> _Required action_
Copy nothing but the lines from the one containing "The height and width of the screenshot is (849, 1077)." through the last line of the records, repeated exactly and without pictures.

> _Data supplied_
[Start of section]

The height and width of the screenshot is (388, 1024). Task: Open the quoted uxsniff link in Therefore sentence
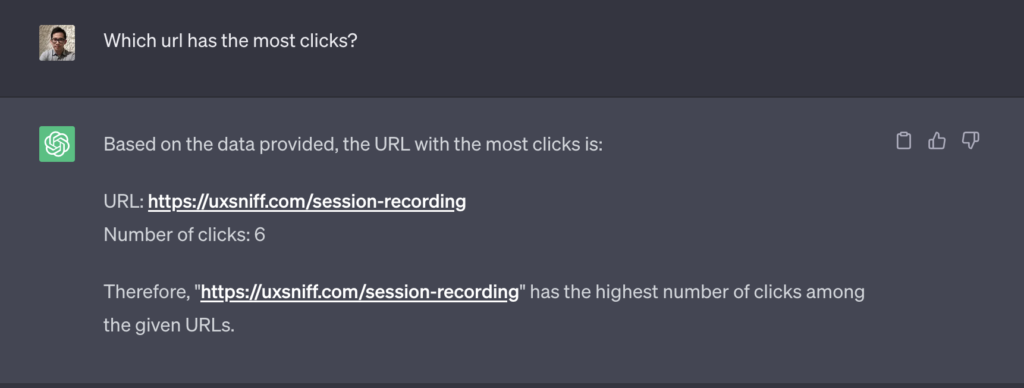point(359,292)
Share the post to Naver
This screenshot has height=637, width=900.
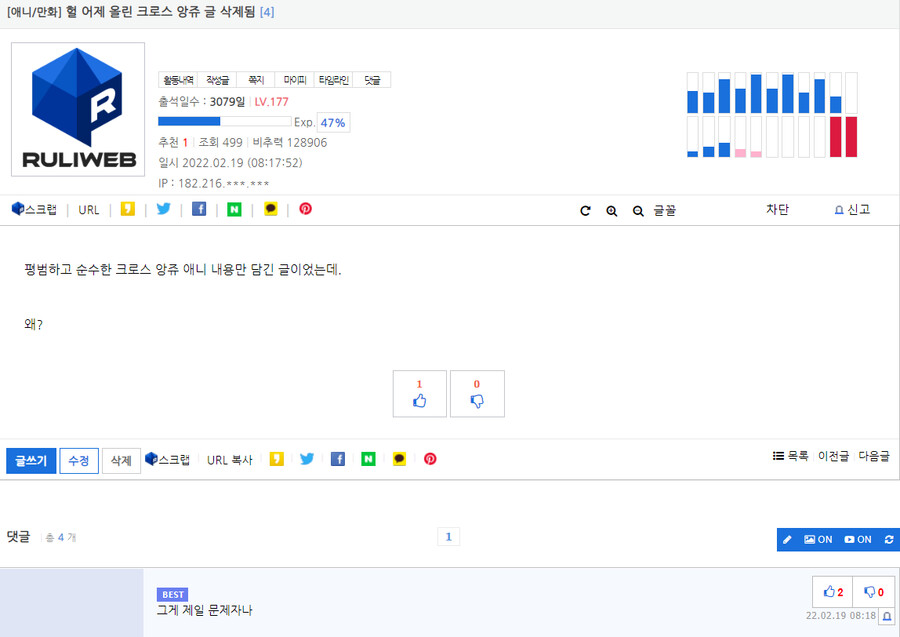tap(234, 209)
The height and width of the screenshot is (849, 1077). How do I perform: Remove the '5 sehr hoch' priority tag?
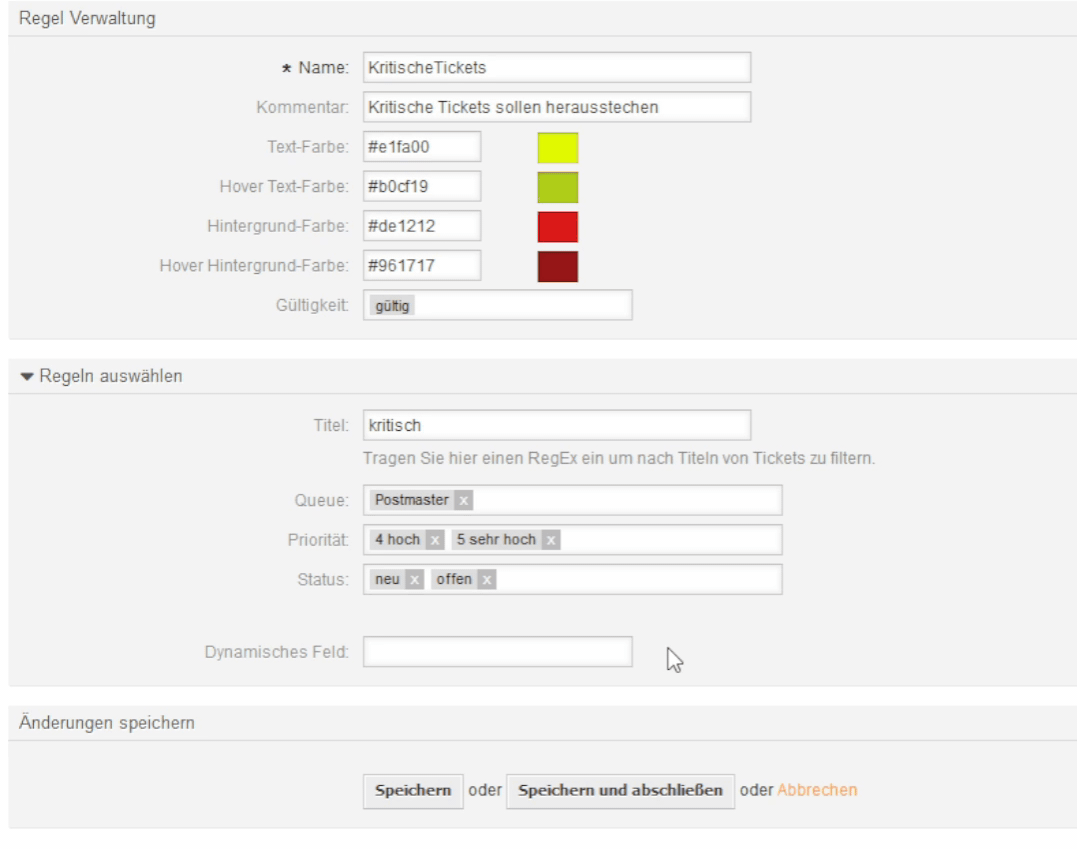point(550,540)
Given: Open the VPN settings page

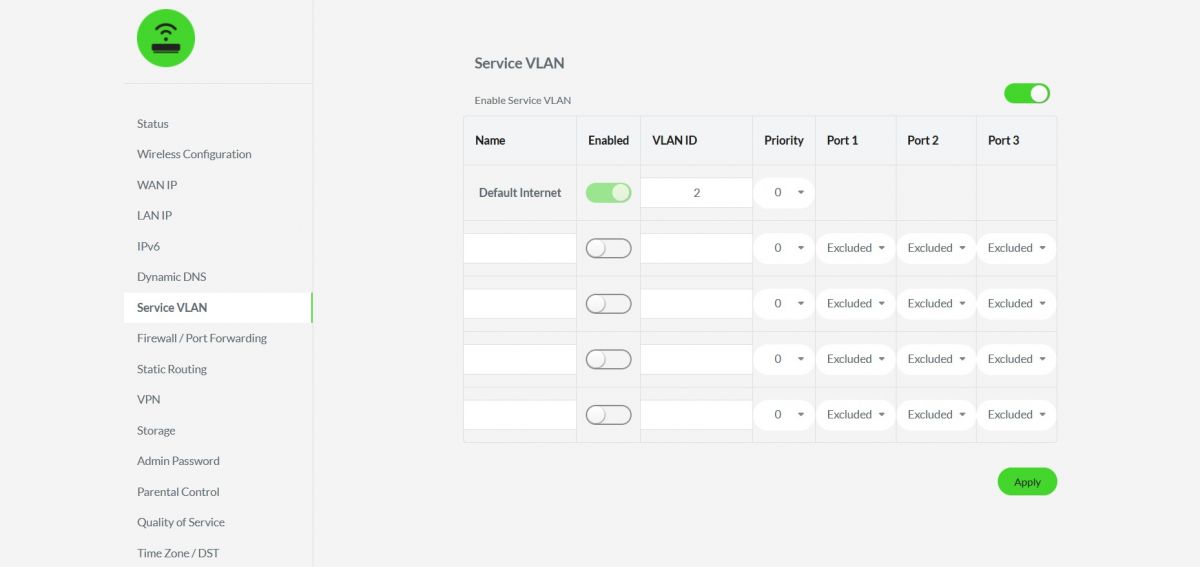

[End of section]

> _Expected answer_
The height and width of the screenshot is (849, 1077). How do I perform: Remove the '5 sehr hoch' priority tag?
point(550,540)
Given: Open the VPN settings page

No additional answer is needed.